Ford et Geely concluent un accord pour la production de véhicules électriques dans une usine espagnole, selon la presse
information fournie par Reuters 23/07/2026 à 04:04

((Traduction automatisée par Reuters à l'aide de l'apprentissage automatique et de l'IA générative, veuillez vous référer à l'avertissement suivant: https://bit.ly/rtrsauto)) (Cet article publié le 22 juillet a été mis à jour le 23 juillet afin d'ajouter les commentaires d'un analyste et des informations contextuelles aux paragraphes 5 à 7 et 10 à 13)

Ford Motor F.N et le groupe chinois Geely ont conclu un accord historique aux termes duquel le constructeur automobile américain cédera une partie de son usine d'Almussafes, près de Valence, ouvrant ainsi la voie à la fabrication de véhicules électriques par Geely en Espagne, a rapporté mercredi le journal ABC.

Citant des sources proches du dossier, ABC a indiqué que l'annonce était attendue jeudi, lors d'une visite de l'usine d'Almussafes par le Premier ministre espagnol Pedro Sanchez et le président de Ford Europe, Jim Baumbick.

Ford et Geely n’ont pas immédiatement répondu aux demandes de commentaires.

Selon ABC, cet accord permettrait à Geely, propriétaire de marques telles que Volvo, Polestar et Lotus, de disposer d’une base de production au sein de l’Union européenne, ce qui l’aiderait à éviter les droits de douane européens sur les véhicules électriques importés de Chine tout en lui offrant un accès direct au marché européen.

Cet accord souligne la pression croissante qui pèse sur les constructeurs automobiles chinois pour qu’ils se développent à l’étranger alors que la concurrence s’intensifie sur leur marché national, a déclaré Eugene Hsiao, responsable de la recherche sur le secteur automobile chinois chez Macquarie Capital.

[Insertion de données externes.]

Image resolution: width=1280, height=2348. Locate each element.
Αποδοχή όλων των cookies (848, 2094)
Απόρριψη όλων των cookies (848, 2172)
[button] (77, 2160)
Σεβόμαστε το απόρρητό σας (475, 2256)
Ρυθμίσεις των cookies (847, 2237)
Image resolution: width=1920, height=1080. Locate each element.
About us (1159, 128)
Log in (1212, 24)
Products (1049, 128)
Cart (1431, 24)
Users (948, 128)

« Si les droits de douane constituent toujours un facteur clé, cet accord reflète davantage l’urgence pour les constructeurs automobiles chinois de se tourner vers l’extérieur du marché national des véhicules électriques, déjà saturé, afin de maintenir leur croissance », a déclaré M. Hsiao.

Les constructeurs automobiles étrangers, quant à eux, cherchent des moyens de rentabiliser des actifs existants sous-utilisés, a-t-il ajouté.

Pour Ford, cet accord permettrait de réduire les coûts fixes grâce à l’utilisation partagée des infrastructures de l’usine, tout en contribuant à préserver les emplois et la production à Almussafes, dont l’avenir est assombri par l’arrêt progressif de plusieurs modèles et par sa dépendance vis-à-vis du modèle Kuga.

Le journal a indiqué que cet accord permettrait à Geely de produire son véhicule électrique EX2 à Almussafes.

Reuters avait rapporté en février que Ford et Geely étaient en pourparlers concernant un éventuel partenariat en matière de fabrication et de technologie, l’usine Ford de Valence étant considérée comme le site européen le plus susceptible d’être concerné par ces discussions.

Geely a déjà noué des partenariats à l’étranger, notamment avec Renault en Corée du Sud et au Brésil, les constructeurs automobiles chinois cherchant à accéder plus rapidement aux marchés étrangers et à renforcer leur image auprès des collectivités locales.

«Nous nous attendons à ce que d’autres constructeurs chinois emboîtent le pas afin d’accéder rapidement aux marchés étrangers des véhicules électriques tout en renforçant leur image auprès des gouvernements locaux », a déclaré M. Hsiao.

L'action de Geely Auto 0175.HK , filiale de Geely Holding Group, a progressé de 0,45 % jeudi, suivant pratiquement la tendance générale du marché.